For overworked people visibility is actually relief. Let’s be honest, most MSP owners, service managers, and techs are overworked. It sounds counterintuitive, but it’s true. When you finally see the shape of the problem, you stop wondering. You stop guessing where time goes. You can actually do something about it.
Time Tracking Is Part of the Work
Here’s the mental shift that you MUST make: time tracking isn’t separate from doing the work. It’s part of the work.
- A ticket gets created. Time gets logged against it. That’s not two things. That’s one thing.
- A project kicks off. Your team tracks their time on it.
- An account manager makes a client call. They log it. This isn’t adding a separate step to your process.
It’s just documenting what’s already happening.
When you frame it this way, time tracking stops feeling like busywork. It’s not. It’s visibility. It’s the only way you actually know what’s going on.
Oh, you should also include updating documentation into this conversation as well. Creating and updating documentation is just part of the job that should be completed right along with the technical work. It’s all part of the same process, not separate.
What Should You Track?
Keep this simple. You don’t need a complicated system. You need consistency.
Track billable work against specific clients. Track internal projects. Track admin work. Track meetings. Include the client name. Include the category, was this break-fix, managed services, a project, account management? Include the time spent.
That’s it. You don’t need to overthink this. Most PSAs and ticketing systems have time tracking built in. Use it. If you’re doing project work, track it. If your account manager or salesperson is investing time in a client relationship, log it.
The goal isn’t perfection.

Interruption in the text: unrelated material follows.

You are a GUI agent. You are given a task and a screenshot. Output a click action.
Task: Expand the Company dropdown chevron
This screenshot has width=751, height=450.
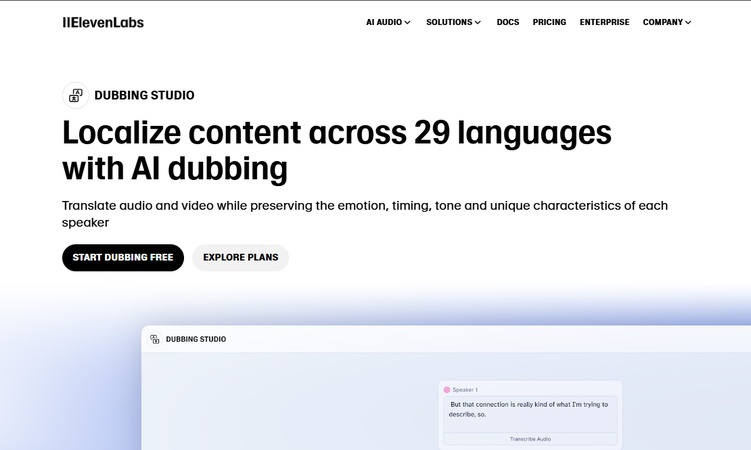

The goal is building the habit and creating consistency.
What About Utilization?
Utilization is closely tied to time entry, so it’s worth a quick paragraph or two here even though we’re not really talking about utilization exactly. Generally speaking, you want your staff to be about 75% utilized (spending time on client facing stuff) for the year.
The problem is that if you aim at 75% daily you will end up closer to 70% by year end once you account for PTO and holidays and that sort of thing. This means you should aim at 80-85% billable utilization on a daily basis.
The thing with your techs is, they might not make the connection of what 80-85% utilized means. So, tell them that they should be billing about 6.5 hours per day. Tell them in the units they can easily pay attention to, and then hold them accountable to hit the numbers.
The Payoff
When your team actually tracks time, you gain insight from the visibility. This removes the guesses and assumptions about where the time goes.
You spot problems early. You know when a client relationship is becoming unprofitable. You know when your team is stretched too thin. You know when you need to raise prices or push back on scope.
You have real conversations with your service manager about utilization and capacity instead of guessing. You can tell your team “we’re targeting six and a half billable hours per day” because you actually have data to back it up. You’re not pulling numbers out of thin air.
Visibility is powerful for your team too. They’re not wondering why they’re so tired. They can see it. They can point to the client that’s consuming their day. They can understand whether the problem is too much work or poorly distributed work.
Start Where You Are
You don’t need to overhaul your entire operation tomorrow. But if you’re not tracking time right now (or it’s sporadic), that’s your next move. Set expectations and train your team. Get consistent with it. See what you learn.
The businesses that run well aren’t the ones with the fanciest systems. They’re the ones that can actually see what’s happening. Time tracking is how you get there.